Yesterday morning I was in the kitchen making breakfast, when I heard a dull thud from the street. “That sounds almost like a small accident,” thought I. “Wouldn’t it be funny if that was someone running into my car?” Secure in the knowledge that such event was unlikely, I went back to my yoghurt.

I am currently living with a friend in Texas while I desperately assiduously job search. It is a residential neighborhood where many people park in the street. As driveway space is limited, I parked in the street as well.

Before I swallowed even one spoonful of yoghurt, my curiosity and slight anxiety started pricking. Well, more like nagging and poking. Incessantly. So I looked out the front window.

I should have seen my sweet little car sitting quietly directly in front if the house.

What I saw was a mangled bumper gently rocking on the sidewalk.
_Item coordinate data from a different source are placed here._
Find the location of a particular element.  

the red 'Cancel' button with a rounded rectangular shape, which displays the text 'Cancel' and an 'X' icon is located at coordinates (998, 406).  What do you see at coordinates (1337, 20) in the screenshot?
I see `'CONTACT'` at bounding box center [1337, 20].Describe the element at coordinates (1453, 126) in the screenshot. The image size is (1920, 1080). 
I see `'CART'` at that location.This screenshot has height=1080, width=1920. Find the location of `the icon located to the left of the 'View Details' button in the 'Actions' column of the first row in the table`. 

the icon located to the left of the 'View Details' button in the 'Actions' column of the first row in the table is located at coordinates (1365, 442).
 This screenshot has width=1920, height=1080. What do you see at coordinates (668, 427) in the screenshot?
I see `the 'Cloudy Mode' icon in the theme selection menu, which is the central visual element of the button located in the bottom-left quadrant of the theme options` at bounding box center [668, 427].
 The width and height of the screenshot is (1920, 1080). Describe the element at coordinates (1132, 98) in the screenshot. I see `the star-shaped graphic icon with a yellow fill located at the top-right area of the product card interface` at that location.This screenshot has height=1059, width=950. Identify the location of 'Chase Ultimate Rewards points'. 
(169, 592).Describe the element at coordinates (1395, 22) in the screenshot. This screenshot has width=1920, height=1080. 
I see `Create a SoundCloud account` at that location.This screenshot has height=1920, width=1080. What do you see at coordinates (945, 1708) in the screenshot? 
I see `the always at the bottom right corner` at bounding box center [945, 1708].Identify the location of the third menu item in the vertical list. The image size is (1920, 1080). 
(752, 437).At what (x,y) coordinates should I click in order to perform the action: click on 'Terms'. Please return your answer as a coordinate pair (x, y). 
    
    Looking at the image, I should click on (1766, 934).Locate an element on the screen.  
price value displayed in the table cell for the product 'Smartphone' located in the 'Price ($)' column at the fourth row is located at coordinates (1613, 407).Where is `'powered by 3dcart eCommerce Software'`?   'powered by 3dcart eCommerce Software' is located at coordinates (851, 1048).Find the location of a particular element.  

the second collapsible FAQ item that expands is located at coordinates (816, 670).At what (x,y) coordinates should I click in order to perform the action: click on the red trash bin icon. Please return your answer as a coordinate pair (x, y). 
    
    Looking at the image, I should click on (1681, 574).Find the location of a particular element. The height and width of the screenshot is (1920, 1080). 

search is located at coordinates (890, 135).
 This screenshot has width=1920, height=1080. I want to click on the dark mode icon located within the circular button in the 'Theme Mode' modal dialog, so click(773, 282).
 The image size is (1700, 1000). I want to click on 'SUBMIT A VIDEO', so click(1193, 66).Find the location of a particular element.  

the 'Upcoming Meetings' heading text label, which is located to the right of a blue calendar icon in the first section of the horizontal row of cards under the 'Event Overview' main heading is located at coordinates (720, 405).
Through a slight haze, I managed to notice the neighbor’s yard had a new lawn ornament: my car. My faithful, lovely ride was straddling the sidewalk, rear end crumpled.

EbyCarWreck

For seven years and two cross-country trips, this car has served me faithfully and resolutely, and I killed her. Right after I replaced all the breaks, too! Why did I not remember that Texans can’t drive? Why did I park on the street?

But strange things started to happen. After the sadly-born call to the police and insurance, the trauma and drama did marvelous things for the community. Three runners stopped to watch and chat. (To be fair, the car was blocking their path.) Four city utility vehicles (two water inspection officers, one “community patrol” guy, and one fire truck cruising the route,) pulled over to “check on the crash”. Human curiosity is a fascinating thing. Five neighbors came to stand and watch. One, the lady whose lawn my car now adorned, fluttered over to ask for the whole story, and pat my arm sympathetically. Tragedies bring people together in the most exciting and human way.

So, farewell, my hard-working automobile! Even in death you continue to help people gather together. Go to the Happy Car-Crushing Ground!

Dare to See Beauty

I have often propounded – in writing and in conversation – the belief that art teaches us to see beauty. More, this is the main purpose of art.

I have talked, quoted, referenced, scribbled, and thought.

But I have not acted.

So this video felt like a punch in the stomach. This is a fashion photographer who saw photo of disabilities and physical differences in medical textbooks, and was horrified by the ugliness portrayed. He instinctively recognized that those photos, that strangeness, does not show respect for the human person. In fact, most photos of say, down syndrome, make the condition look terrifying.

And rather than just think about it, Rick Guidotti acted on it.

He frames his work in terms of “thinking outside the box” and “redefining beauty”, but his work is much, much more. His enthusiasm and love and recognition of beauty are infectious: he sees the beauty of human life so clearly that makes it visible to everyone in his photos. He is an artist.

I have always been under the impression that the fashion world makes the heart mind and soul small and closed. Silly prejudice. But Guidotti’s work made him better able to see the joy, life, and love that are the real components of beauty. He began with albinos, and since then has been photographing people with chromosome 18 syndrome, marfan syndrome, et al.

This video cannot be imbedded but please click here to go watch!

He closes with the challenge: “Dare to see beauty! Once you see it, it will overwhelm you!”

“People say I reveal the ‘inner-beauty’. Nonsense. There is no inner-beauty. There is just beauty. Dare to see it.”